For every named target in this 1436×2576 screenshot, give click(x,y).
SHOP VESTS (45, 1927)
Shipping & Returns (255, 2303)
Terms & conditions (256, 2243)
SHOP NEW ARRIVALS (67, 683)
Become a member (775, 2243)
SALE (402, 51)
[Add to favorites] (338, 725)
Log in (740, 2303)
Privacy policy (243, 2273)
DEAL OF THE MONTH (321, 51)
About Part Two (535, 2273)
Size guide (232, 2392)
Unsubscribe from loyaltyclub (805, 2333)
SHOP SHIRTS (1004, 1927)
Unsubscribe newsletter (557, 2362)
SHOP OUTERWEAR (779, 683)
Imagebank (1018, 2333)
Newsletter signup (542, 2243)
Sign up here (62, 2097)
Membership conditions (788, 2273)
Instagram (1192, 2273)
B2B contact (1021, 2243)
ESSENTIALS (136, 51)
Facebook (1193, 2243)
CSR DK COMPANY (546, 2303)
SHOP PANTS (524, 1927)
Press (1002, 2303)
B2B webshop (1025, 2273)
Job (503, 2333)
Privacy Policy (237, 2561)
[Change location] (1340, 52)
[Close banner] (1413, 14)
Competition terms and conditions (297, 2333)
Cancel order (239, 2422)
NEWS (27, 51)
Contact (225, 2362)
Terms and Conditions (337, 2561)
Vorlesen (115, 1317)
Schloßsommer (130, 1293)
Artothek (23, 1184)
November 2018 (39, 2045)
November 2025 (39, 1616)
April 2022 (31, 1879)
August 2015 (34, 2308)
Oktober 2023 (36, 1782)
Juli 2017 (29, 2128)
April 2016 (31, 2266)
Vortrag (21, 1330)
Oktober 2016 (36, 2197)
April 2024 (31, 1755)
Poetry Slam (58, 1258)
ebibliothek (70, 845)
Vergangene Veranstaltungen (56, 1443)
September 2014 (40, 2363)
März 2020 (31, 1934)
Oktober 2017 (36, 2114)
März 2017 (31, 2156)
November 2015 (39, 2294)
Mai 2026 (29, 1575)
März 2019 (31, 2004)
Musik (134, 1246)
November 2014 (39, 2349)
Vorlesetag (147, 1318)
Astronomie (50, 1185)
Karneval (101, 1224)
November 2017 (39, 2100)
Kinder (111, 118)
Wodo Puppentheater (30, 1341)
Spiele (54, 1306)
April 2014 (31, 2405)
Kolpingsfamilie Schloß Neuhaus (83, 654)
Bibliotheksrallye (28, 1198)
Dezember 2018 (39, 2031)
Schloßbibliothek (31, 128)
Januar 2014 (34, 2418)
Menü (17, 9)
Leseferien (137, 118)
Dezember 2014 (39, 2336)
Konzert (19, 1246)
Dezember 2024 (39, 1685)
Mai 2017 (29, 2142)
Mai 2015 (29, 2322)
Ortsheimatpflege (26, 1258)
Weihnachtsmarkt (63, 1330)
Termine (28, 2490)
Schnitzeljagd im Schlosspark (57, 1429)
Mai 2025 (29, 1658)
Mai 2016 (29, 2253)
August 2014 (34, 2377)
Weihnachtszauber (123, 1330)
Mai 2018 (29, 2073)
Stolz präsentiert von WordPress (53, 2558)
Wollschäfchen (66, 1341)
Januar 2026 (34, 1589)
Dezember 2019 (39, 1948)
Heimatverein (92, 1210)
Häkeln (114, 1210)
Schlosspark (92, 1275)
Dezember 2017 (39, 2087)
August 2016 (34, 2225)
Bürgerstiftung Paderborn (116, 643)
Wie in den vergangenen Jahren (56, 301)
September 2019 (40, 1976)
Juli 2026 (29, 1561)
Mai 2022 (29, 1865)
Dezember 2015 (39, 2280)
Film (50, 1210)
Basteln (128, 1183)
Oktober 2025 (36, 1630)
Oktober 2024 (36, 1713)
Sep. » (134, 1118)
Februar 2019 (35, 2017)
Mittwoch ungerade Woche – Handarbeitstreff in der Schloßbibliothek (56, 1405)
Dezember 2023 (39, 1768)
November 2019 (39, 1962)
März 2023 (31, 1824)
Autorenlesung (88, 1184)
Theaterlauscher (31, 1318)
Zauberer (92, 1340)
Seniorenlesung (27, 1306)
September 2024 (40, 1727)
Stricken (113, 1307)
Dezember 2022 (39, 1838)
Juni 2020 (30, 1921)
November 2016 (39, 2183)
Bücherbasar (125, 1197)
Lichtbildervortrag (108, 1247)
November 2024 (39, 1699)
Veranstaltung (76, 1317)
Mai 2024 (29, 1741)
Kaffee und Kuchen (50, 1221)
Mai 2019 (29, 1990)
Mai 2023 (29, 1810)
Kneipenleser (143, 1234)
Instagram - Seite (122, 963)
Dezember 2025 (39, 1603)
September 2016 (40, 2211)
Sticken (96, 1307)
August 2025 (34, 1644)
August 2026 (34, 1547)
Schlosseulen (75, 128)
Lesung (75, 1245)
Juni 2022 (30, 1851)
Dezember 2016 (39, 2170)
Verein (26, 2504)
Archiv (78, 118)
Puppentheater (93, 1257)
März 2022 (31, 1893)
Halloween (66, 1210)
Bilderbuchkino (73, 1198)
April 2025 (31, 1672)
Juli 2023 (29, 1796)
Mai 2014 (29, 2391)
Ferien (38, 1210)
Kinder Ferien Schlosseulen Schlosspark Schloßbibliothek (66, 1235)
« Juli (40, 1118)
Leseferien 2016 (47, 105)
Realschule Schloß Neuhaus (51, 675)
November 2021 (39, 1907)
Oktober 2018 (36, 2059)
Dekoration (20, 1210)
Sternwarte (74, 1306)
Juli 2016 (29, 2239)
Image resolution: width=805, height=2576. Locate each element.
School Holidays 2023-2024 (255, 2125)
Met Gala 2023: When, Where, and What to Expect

---

EXERCISE AIM » What you return should be the lines from the beginning of the records through the one that contains "Sign up here (62, 2097)", repeated exactly and with no additions.

EXPECTED OUTPUT »
For every named target in this 1436×2576 screenshot, give click(x,y).
SHOP VESTS (45, 1927)
Shipping & Returns (255, 2303)
Terms & conditions (256, 2243)
SHOP NEW ARRIVALS (67, 683)
Become a member (775, 2243)
SALE (402, 51)
[Add to favorites] (338, 725)
Log in (740, 2303)
Privacy policy (243, 2273)
DEAL OF THE MONTH (321, 51)
About Part Two (535, 2273)
Size guide (232, 2392)
Unsubscribe from loyaltyclub (805, 2333)
SHOP SHIRTS (1004, 1927)
Unsubscribe newsletter (557, 2362)
SHOP OUTERWEAR (779, 683)
Imagebank (1018, 2333)
Newsletter signup (542, 2243)
Sign up here (62, 2097)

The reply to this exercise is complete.